LINKS, ZWEI, DREI, VIER. Via Milt Rosenberg, the abnormal psychology of goose-stepping.

Today, the goose step lives on at Iranian military parades. The Kremlin honour guard does it in slow motion. It even shows up at skinhead keg parties, where it's common to find revellers in heavy boots stomping around a roaring fire and sharing drunken dreams of Aryan empire.

The underlying idea is always the same: a heavy boot coming down hard on the enemy. There is no escape.

As George Orwell famously opined, a goose step is "an affirmation of naked power; contained in it, quite consciously and intentionally, is the vision of a boot crashing down on a face."

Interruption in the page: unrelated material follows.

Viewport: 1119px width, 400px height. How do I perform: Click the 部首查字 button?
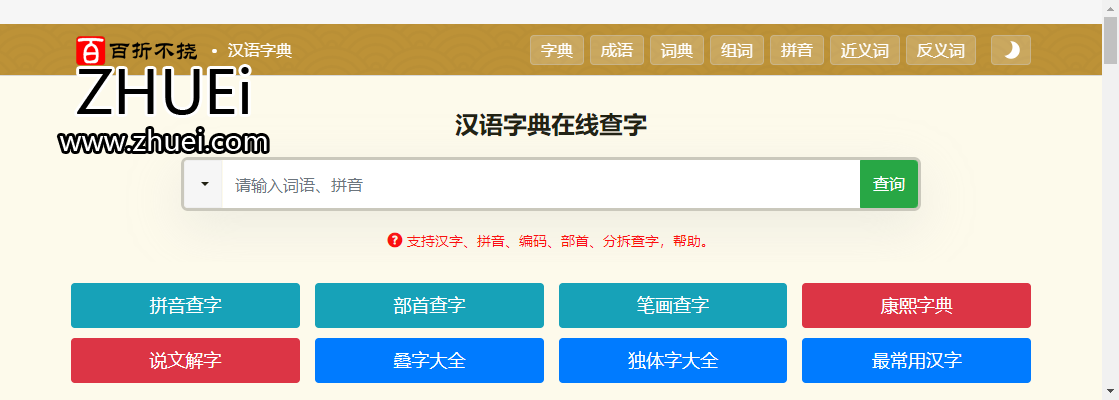[x=429, y=305]
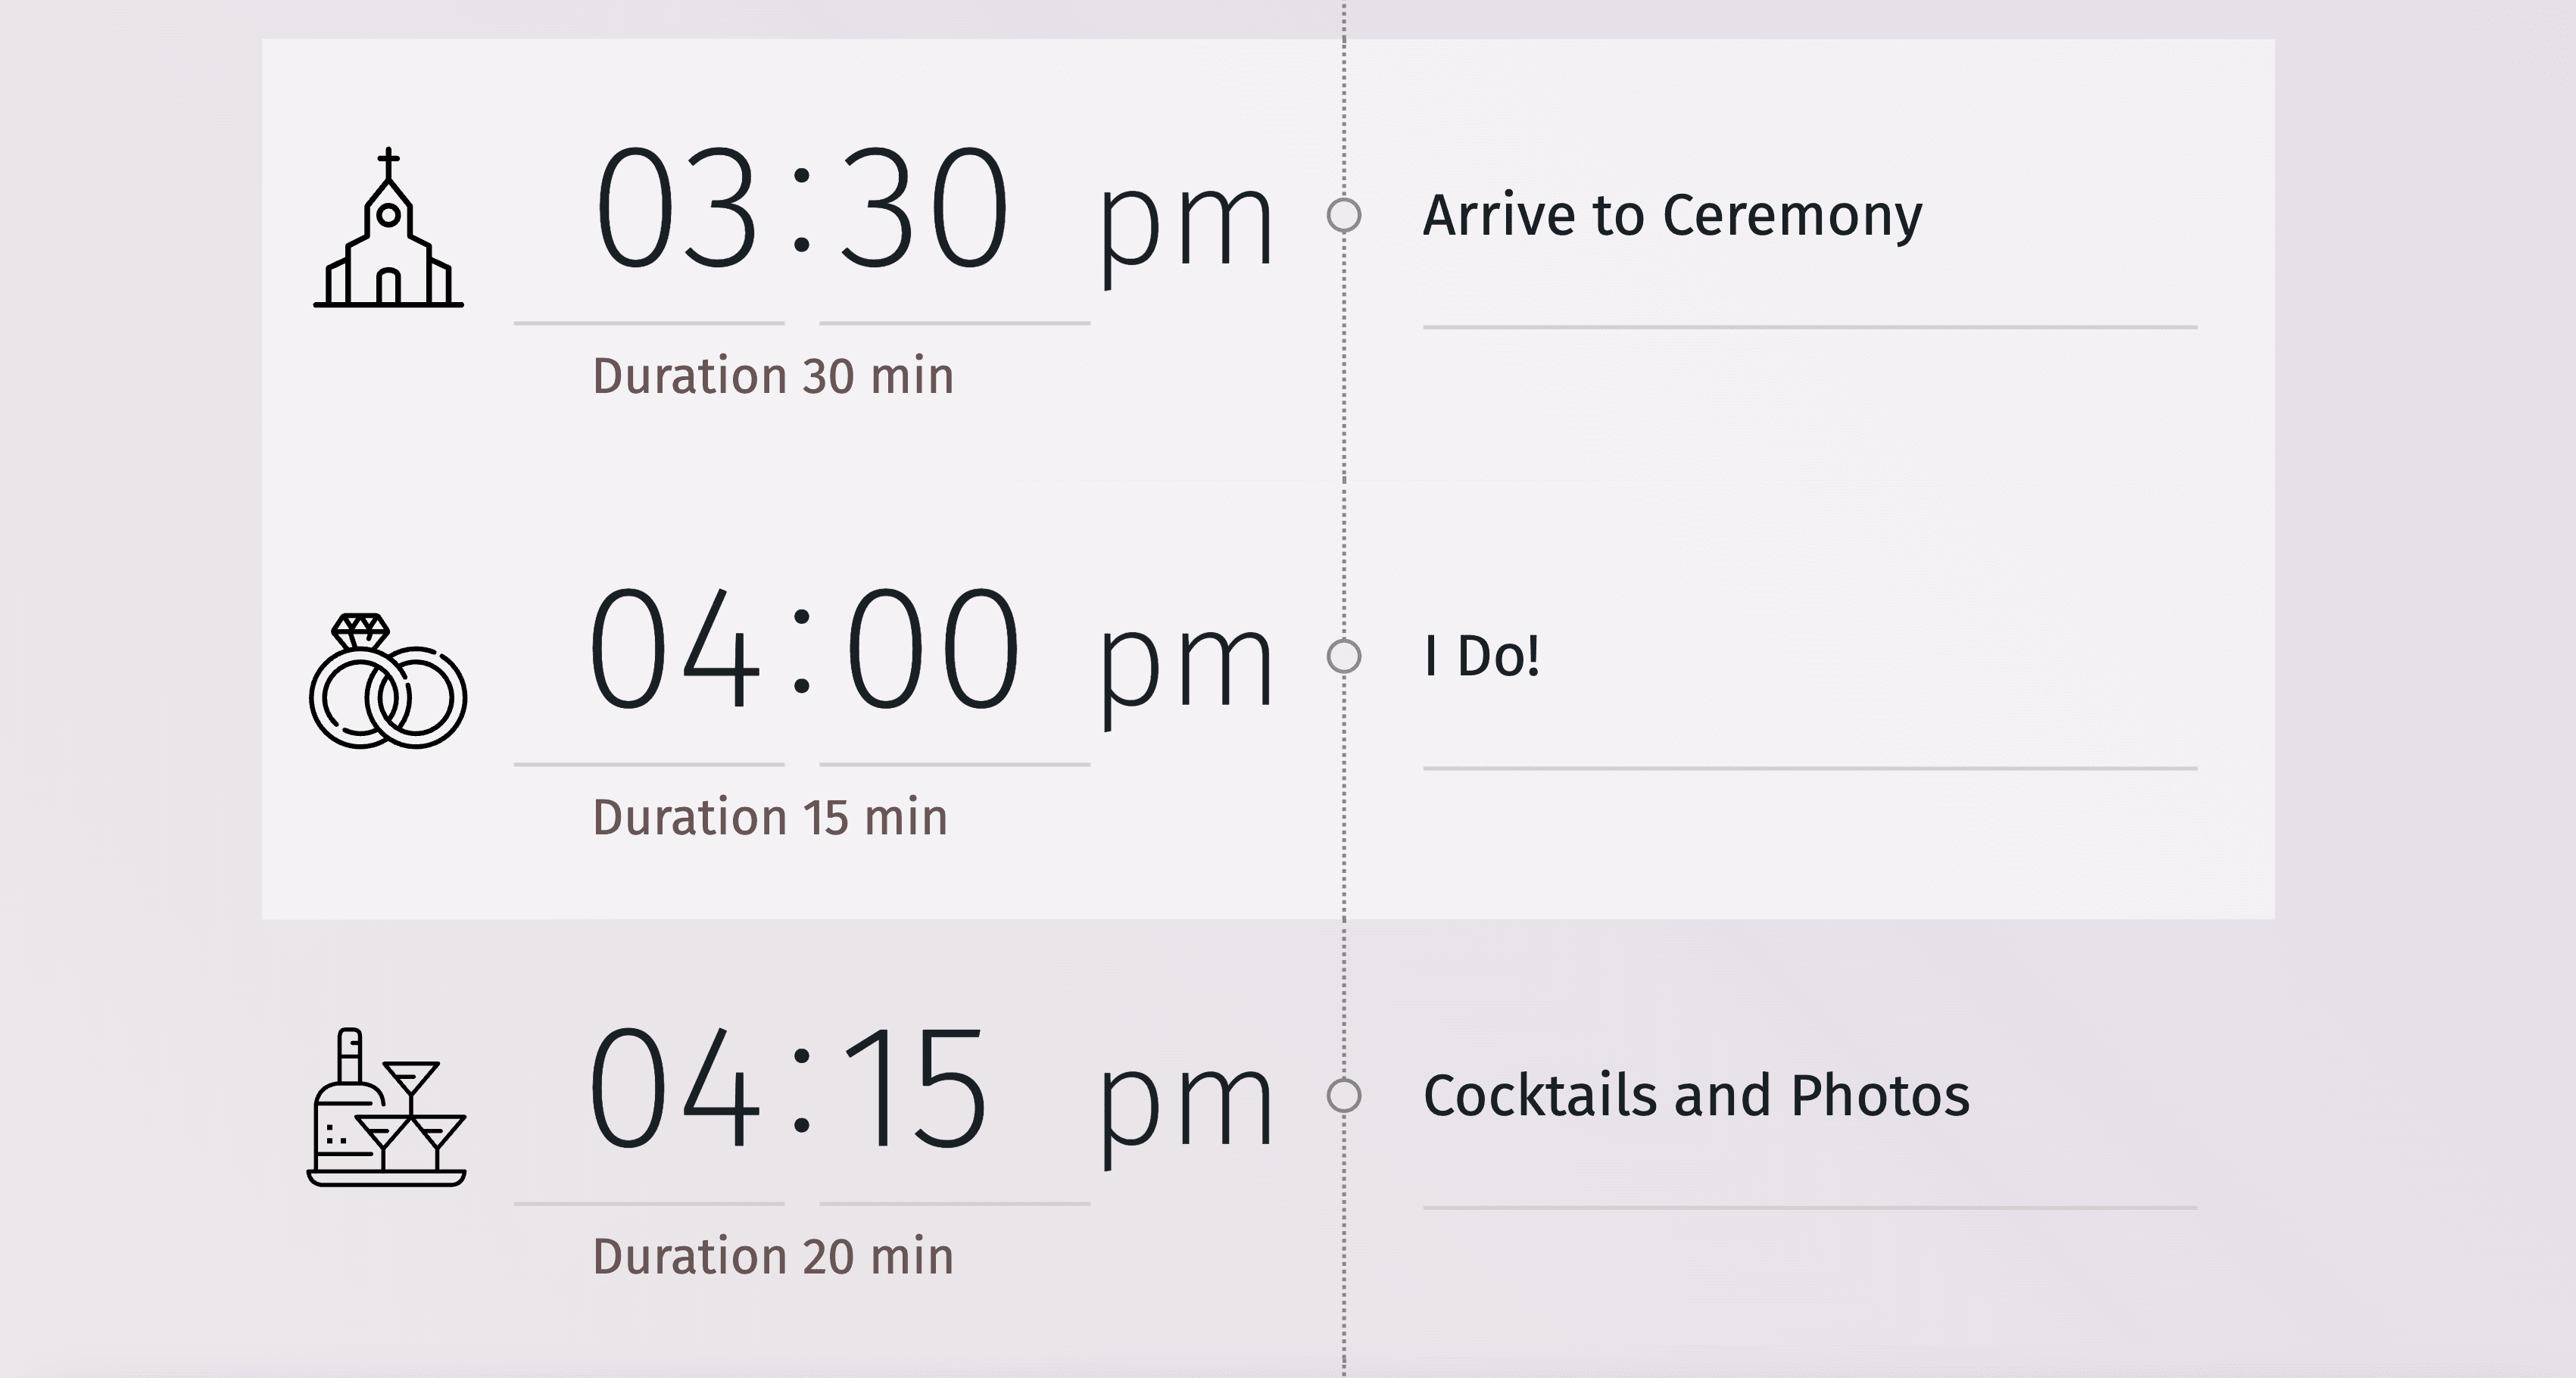Edit the Arrive to Ceremony title
Image resolution: width=2576 pixels, height=1378 pixels.
1672,215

The step, in fact, bears a message so laden with terrifying meaning that it is one of the few human gestures outright banned by a state — as was the case in West Germany shortly after the Second World War. True to its Soviet state of mind, East Germany retained it.

"It is almost a way of forcing large groups of people unnaturally in unison," Schimmelpenninck explains. "And that is what a fascist society is about or a totalitarian regime is about, whether it be Russian or Soviet."

[I think "Schimmelpennick" refers to University of Toronto psychologist Ulrich Schimmack, who is quoted earlier in the article.]

Frank Capra made a similar point in The Nazis Strike, one of the training films he directed under the Why We Fight rubric. That lesson hit home with Sgt. Karlson, who could be counted on to react to news coverage of those "historic" summit conferences with Communist dictators by grousing, "Never trust a country whose soldiers goose-step." (The other military lesson he could be counted on to deliver was an unfavorable evaluation of marching by the Great Lakes sailors who would participate in Milwaukee parades.)